By Nidhi Verma and Sachin Ravikumar
NEW DELHI (Reuters) - India's top explorer Oil and Natural Gas Corp is unlikely to buy overseas oil and gas assets at current prices of about $45 a barrel, its finance chief said on Wednesday.
Its overseas investment arm ONGC Videsh (OVL) has already seen a decline in profit, as some of its acquisitions, such as Imperial Energy in Russia, were made when global oil prices were above $100 a barrel.
"...prices are stuck at $45 ( per barrel) so any acquisition should be made at significantly lower prices only," Subhash Kumar told an analyst conference.
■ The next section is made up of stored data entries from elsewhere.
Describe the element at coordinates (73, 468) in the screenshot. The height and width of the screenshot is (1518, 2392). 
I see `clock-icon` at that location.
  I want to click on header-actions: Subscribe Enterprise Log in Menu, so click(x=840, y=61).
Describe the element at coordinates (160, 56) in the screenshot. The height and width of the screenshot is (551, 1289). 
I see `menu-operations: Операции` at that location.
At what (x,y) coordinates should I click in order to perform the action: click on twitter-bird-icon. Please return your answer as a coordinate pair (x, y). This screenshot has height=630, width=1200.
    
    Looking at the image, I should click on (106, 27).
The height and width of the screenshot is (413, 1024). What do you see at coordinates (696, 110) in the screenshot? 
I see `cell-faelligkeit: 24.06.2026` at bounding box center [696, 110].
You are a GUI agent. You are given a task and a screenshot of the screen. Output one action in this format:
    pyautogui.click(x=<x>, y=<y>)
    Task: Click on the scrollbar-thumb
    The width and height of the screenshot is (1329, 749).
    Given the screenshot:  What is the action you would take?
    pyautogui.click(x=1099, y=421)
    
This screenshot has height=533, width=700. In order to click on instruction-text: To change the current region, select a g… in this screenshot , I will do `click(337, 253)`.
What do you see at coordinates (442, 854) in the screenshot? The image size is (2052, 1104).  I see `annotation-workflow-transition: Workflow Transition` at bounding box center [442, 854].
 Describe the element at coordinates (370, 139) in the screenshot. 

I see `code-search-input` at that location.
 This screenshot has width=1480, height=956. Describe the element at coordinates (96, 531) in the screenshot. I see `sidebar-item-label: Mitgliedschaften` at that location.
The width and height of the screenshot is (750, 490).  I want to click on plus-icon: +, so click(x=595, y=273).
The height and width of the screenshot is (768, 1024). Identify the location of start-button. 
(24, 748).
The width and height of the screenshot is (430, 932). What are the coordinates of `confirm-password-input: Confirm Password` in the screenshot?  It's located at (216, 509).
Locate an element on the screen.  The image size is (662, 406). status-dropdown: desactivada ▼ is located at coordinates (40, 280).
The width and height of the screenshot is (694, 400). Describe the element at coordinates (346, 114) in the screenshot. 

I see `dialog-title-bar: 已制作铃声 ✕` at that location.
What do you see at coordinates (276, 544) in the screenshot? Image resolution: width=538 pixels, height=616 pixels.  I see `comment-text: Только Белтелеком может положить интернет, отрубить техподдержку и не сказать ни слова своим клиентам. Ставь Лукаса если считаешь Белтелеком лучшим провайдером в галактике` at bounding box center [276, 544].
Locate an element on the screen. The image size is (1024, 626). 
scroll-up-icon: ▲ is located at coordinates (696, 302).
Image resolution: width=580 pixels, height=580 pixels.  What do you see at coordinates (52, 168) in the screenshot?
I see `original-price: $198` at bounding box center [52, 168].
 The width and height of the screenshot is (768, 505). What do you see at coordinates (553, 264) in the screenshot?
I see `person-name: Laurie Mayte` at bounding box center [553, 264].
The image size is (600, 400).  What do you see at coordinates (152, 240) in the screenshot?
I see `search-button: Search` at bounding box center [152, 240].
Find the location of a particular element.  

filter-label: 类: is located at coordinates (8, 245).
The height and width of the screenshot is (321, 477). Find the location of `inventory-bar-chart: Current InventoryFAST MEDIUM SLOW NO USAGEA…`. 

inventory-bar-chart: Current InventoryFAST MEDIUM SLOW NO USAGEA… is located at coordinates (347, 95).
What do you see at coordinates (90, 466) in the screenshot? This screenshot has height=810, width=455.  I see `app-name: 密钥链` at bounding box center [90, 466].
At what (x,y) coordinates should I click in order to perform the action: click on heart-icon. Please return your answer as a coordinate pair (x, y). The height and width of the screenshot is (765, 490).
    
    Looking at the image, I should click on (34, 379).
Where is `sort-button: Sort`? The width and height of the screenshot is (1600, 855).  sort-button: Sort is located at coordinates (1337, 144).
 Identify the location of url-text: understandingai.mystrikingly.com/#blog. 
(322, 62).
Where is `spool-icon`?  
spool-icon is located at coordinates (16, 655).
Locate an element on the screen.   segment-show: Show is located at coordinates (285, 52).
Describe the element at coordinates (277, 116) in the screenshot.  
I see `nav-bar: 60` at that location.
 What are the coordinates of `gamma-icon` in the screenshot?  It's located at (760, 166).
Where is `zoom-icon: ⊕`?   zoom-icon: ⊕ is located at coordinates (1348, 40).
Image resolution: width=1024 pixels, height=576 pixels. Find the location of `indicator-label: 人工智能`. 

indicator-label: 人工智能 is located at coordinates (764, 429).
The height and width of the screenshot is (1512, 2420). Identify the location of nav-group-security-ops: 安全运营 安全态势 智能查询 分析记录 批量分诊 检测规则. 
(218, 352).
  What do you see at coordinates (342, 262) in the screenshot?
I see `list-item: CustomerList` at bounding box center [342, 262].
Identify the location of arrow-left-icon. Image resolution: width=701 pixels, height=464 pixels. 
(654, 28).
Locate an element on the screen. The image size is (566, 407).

He said OVL is comfortable with oil prices remaining above $45 a barrel, as $40 a barrel is the lowest price at which the company can make a profit.
OVL has a debt of 420 billion Indian rupees ($5.74 billion), with its long term borrowings backed by ONGC. Its profit in the last fiscal year to March 31 declined by about 73% to 4.54 billion Indian rupees ($62 million).
Kumar, however said, ONGC will help OVL in raising funds if the acquisition is seen adding value.
Separately, ONGC sees an almost 19% cut in its capex for this fiscal year to 260 billion rupees as pandemic-related lockdowns have affected some of its activities.
Oil companies across the globe have cut their spending plans as the pandemic has driven down oil prices, fuel demand and hurt supply chain.
He expects ONGC's annual crude production to decline by 3% to 22.69 million tonnes in this fiscal year while gas will be almost flat at 24.89 billion cubic meters.